Which lines of the records below contain the word "computer"? Copy each of them out.

Segment Start: Study material

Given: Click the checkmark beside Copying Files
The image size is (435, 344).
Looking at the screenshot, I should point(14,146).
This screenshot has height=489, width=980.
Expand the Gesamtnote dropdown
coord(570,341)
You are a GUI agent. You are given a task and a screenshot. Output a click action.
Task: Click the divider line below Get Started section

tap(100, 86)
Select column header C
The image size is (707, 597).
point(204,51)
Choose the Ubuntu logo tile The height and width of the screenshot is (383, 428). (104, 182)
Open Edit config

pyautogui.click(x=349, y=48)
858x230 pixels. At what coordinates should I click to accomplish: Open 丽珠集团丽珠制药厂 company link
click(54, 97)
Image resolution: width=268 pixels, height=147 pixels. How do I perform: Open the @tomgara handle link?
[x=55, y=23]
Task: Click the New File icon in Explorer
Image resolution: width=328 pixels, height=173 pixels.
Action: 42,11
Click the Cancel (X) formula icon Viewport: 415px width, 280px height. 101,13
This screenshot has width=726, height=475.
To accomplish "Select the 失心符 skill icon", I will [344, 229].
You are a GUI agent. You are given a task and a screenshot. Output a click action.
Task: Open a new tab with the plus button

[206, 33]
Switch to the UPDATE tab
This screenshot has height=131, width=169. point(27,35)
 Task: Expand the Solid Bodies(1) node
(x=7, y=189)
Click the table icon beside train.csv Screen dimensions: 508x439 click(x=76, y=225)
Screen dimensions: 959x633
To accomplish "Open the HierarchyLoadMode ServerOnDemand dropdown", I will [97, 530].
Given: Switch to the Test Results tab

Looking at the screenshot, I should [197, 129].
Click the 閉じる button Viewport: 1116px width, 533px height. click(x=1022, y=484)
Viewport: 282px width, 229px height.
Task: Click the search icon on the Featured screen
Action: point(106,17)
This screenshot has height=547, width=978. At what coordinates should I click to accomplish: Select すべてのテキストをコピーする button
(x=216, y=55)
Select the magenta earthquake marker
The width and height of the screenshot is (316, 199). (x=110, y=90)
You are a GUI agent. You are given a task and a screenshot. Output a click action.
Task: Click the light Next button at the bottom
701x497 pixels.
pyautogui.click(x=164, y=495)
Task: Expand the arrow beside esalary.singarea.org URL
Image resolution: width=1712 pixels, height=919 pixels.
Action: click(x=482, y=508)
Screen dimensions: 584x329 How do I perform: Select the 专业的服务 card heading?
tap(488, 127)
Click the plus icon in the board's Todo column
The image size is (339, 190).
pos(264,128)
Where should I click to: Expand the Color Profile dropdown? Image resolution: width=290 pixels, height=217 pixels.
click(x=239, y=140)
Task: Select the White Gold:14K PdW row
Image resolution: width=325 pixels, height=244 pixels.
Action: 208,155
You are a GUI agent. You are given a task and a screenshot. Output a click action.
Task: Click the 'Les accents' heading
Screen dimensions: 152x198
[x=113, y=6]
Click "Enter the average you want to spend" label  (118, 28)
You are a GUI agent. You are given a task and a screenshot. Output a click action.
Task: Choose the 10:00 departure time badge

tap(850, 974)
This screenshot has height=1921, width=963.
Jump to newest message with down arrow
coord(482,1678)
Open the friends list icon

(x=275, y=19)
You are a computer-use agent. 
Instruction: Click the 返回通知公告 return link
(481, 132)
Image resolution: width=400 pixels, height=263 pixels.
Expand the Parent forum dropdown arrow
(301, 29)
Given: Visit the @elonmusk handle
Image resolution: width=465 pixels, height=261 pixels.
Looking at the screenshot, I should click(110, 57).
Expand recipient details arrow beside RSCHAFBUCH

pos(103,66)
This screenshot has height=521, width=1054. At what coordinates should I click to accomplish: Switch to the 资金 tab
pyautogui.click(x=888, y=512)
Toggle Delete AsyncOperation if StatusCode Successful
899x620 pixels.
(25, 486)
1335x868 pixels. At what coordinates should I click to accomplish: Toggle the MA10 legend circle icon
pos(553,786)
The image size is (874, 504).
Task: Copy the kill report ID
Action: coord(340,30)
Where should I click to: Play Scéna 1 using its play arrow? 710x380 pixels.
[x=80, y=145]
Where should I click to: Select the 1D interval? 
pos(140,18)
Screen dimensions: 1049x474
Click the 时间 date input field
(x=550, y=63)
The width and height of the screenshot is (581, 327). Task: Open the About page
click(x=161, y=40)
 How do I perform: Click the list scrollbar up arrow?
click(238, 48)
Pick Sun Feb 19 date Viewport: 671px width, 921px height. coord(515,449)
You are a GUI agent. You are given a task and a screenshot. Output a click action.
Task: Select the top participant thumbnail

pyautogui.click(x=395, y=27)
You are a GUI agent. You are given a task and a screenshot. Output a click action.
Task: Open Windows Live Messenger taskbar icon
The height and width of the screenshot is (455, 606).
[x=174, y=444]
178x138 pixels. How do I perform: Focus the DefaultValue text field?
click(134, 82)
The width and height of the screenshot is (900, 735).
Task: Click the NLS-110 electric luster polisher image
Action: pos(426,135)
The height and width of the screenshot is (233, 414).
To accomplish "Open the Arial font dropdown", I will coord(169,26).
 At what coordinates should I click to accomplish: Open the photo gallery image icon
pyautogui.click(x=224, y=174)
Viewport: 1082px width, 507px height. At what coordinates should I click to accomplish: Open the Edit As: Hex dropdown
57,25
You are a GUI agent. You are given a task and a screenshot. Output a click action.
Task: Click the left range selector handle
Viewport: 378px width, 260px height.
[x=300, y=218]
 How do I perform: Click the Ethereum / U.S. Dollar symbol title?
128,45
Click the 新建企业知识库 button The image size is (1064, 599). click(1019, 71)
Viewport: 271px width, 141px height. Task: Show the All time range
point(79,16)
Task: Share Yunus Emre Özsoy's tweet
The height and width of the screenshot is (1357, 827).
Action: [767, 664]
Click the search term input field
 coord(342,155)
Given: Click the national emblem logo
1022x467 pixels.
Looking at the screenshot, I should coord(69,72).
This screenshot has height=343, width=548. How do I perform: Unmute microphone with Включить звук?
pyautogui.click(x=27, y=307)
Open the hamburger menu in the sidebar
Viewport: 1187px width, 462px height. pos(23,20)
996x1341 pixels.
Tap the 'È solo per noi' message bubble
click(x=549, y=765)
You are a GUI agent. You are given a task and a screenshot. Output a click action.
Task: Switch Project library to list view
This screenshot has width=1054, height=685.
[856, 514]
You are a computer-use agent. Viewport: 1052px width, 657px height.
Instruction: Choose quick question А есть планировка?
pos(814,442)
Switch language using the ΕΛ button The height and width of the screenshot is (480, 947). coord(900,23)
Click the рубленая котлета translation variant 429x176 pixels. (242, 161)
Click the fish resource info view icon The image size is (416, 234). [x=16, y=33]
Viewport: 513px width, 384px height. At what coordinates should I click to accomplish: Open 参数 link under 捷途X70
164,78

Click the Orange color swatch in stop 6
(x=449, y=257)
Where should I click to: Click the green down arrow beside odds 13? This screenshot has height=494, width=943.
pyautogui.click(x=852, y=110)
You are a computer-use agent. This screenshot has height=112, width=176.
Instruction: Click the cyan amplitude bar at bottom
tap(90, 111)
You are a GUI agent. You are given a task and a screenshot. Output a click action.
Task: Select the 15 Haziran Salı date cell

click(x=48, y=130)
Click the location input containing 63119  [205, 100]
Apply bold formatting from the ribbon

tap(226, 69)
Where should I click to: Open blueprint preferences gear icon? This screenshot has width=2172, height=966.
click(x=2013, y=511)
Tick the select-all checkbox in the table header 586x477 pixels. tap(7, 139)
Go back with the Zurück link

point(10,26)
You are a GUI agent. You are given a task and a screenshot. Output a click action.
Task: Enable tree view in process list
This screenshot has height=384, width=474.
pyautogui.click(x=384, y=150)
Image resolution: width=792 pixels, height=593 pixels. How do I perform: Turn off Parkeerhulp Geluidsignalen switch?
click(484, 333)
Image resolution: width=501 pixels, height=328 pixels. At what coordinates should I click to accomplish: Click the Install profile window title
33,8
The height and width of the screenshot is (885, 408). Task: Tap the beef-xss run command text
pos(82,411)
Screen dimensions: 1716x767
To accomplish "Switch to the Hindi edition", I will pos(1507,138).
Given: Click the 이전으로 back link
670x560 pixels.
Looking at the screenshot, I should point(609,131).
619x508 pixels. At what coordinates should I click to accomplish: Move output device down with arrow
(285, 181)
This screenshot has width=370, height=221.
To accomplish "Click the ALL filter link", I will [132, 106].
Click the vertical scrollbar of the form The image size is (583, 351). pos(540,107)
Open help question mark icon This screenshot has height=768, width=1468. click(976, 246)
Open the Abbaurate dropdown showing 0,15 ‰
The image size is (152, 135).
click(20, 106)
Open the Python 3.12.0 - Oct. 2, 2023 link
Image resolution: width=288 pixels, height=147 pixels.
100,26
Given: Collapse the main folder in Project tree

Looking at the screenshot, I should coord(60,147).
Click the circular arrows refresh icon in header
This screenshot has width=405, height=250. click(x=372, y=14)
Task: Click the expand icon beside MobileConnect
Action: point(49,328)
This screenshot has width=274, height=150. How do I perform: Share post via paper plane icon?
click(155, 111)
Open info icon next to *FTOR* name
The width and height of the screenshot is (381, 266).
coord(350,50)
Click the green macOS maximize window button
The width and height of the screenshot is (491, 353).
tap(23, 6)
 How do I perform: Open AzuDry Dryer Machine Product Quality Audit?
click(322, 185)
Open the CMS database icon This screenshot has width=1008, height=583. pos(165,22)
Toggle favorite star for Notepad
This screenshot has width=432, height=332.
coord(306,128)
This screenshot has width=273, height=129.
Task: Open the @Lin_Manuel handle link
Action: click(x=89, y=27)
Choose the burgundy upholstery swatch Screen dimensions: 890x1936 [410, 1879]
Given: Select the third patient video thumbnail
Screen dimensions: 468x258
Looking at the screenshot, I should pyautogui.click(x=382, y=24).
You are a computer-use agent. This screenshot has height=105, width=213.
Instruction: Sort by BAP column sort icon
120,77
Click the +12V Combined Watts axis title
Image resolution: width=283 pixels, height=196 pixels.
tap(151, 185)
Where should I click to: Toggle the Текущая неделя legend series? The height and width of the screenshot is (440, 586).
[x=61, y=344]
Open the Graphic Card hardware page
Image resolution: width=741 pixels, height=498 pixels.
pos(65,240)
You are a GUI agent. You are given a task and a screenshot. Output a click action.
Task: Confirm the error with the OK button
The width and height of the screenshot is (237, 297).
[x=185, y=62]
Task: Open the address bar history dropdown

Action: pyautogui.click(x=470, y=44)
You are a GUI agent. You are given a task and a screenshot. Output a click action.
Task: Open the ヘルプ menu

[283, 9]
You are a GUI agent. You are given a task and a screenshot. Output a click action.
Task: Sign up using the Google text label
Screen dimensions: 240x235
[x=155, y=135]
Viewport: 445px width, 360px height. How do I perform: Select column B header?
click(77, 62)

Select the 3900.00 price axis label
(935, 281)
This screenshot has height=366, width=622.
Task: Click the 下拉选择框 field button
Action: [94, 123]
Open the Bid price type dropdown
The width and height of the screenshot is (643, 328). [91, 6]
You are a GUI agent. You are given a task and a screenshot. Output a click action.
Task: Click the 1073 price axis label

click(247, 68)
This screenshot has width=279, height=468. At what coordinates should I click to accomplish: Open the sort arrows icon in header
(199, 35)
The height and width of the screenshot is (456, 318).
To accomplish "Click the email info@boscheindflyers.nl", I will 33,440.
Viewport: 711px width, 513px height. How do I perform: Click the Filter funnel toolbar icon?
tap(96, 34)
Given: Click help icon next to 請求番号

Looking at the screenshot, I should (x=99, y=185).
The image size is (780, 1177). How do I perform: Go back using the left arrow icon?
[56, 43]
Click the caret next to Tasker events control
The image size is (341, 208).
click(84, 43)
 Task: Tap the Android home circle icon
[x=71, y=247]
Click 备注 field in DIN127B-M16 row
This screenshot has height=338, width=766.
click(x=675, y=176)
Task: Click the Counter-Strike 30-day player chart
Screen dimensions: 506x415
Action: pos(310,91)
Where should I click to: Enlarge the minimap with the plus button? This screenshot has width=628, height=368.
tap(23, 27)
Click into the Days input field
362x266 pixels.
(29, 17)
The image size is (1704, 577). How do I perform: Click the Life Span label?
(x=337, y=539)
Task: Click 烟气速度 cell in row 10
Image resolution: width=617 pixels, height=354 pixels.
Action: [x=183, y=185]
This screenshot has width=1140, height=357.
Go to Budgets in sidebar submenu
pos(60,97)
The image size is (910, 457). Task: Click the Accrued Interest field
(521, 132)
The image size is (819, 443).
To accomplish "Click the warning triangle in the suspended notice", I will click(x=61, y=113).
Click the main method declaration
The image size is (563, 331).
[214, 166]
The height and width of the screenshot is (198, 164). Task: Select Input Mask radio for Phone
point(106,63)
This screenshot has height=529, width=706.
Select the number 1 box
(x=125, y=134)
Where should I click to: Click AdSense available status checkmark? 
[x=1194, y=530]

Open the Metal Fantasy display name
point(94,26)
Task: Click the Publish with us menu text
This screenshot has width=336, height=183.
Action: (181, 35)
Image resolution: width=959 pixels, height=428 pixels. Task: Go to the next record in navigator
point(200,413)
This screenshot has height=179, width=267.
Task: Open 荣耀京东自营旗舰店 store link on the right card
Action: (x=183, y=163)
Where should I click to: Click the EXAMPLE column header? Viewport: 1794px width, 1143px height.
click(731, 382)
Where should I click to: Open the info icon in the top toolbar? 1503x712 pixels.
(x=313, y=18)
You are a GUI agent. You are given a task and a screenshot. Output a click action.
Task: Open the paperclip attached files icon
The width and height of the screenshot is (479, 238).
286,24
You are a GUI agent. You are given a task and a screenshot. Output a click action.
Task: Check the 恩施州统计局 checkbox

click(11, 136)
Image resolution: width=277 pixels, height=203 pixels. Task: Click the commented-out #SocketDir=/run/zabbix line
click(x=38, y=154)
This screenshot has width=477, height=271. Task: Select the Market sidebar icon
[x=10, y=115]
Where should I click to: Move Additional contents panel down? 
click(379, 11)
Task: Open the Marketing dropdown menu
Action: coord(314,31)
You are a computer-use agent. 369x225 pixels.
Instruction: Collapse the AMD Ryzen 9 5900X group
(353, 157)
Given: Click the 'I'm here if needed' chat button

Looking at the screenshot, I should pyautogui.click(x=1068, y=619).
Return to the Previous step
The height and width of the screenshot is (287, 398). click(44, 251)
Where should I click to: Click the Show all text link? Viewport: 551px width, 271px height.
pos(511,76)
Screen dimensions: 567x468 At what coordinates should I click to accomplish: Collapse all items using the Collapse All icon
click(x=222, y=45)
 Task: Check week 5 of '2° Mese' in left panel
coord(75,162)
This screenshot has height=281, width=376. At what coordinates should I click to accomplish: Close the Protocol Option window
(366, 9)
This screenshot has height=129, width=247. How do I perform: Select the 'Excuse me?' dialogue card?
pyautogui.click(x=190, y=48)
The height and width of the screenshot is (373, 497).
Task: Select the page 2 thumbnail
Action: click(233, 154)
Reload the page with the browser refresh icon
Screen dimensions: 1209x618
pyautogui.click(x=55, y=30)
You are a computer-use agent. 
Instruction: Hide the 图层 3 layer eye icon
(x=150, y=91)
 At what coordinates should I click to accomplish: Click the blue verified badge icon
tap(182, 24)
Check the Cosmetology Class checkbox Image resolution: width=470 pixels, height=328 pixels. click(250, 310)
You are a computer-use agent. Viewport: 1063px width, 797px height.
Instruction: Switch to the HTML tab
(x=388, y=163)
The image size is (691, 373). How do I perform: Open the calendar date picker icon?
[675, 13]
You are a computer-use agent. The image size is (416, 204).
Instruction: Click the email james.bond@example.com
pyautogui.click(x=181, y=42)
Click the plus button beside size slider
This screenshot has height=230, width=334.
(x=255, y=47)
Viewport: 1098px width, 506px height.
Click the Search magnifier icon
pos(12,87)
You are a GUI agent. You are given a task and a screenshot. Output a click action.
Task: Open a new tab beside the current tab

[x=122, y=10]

Segment End: Study material

Answer:
You are a computer-use agent. 
You are a computer-use agent. Viewport: 1052px width, 657px height.
You are a computer-use agent. This screenshot has height=112, width=176.
You are a computer-use agent. This screenshot has height=105, width=213.
You are a computer-use agent. 369x225 pixels.
You are a computer-use agent. 
You are a computer-use agent. Viewport: 1063px width, 797px height.
You are a computer-use agent. The image size is (416, 204).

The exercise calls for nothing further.